Zawodnicy od początku podkreślali, że na tej próbie jest zdecydowanie bardziej ślisko, niż w przypadku otwierającego dzień oesu. Wydaje się, że mogło mieć to wpływ na pierwsze dramaty dnia – najpierw z drogi w drzewo wypadli Łukasz Pieniążek i Przemek Mazur, a następnie Aleksiej Łukjaniuk i Aleksiej Arnautow urwali koło w swojej Fieście. Oni dzisiaj już nigdzie nie pojadą.
Najlepszym czasem popisał się znów Nikołaj Griazin, któremu odpadli główni rywale w walce o zwycięstwo. Na podium znaleźli się jeszcze Jari Huttunen, junior zespołu Hyundaia, a także Chris Ingram, który niedawno w bardzo ładny sposób zadebiutował w mistrzostwach świata, stając na pudle Rajdu Turcji.

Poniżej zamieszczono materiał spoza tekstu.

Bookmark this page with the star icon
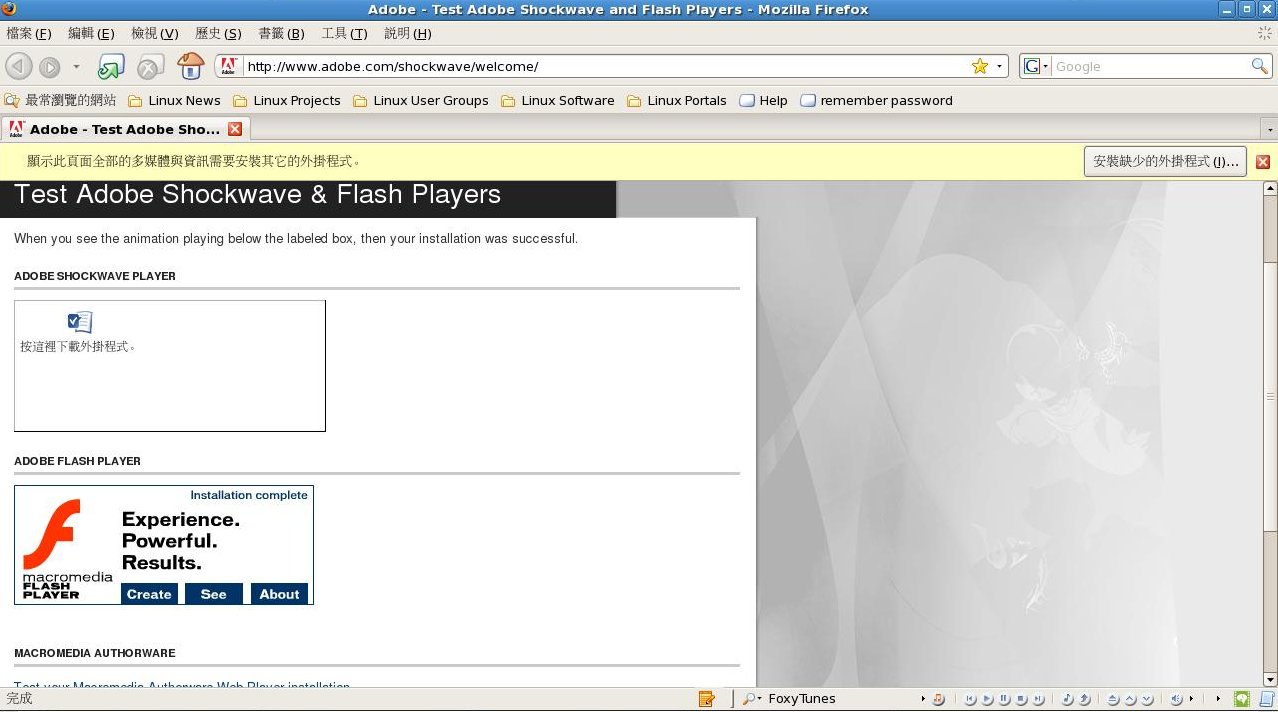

W pierwszej piątce znalazło się miejsce dla dwóch najlepszych Polaków – Mikołaj Marczyk pokonał o 0,2 s Łukasza Habaja. Kierowca zespołu Skoda Polska Motorsport po wycofaniu się Pieniążka jest liderem w RSMP. 0,7 s za nim znajduje się Habaj, 2,3 s traci z kolei Grzyb.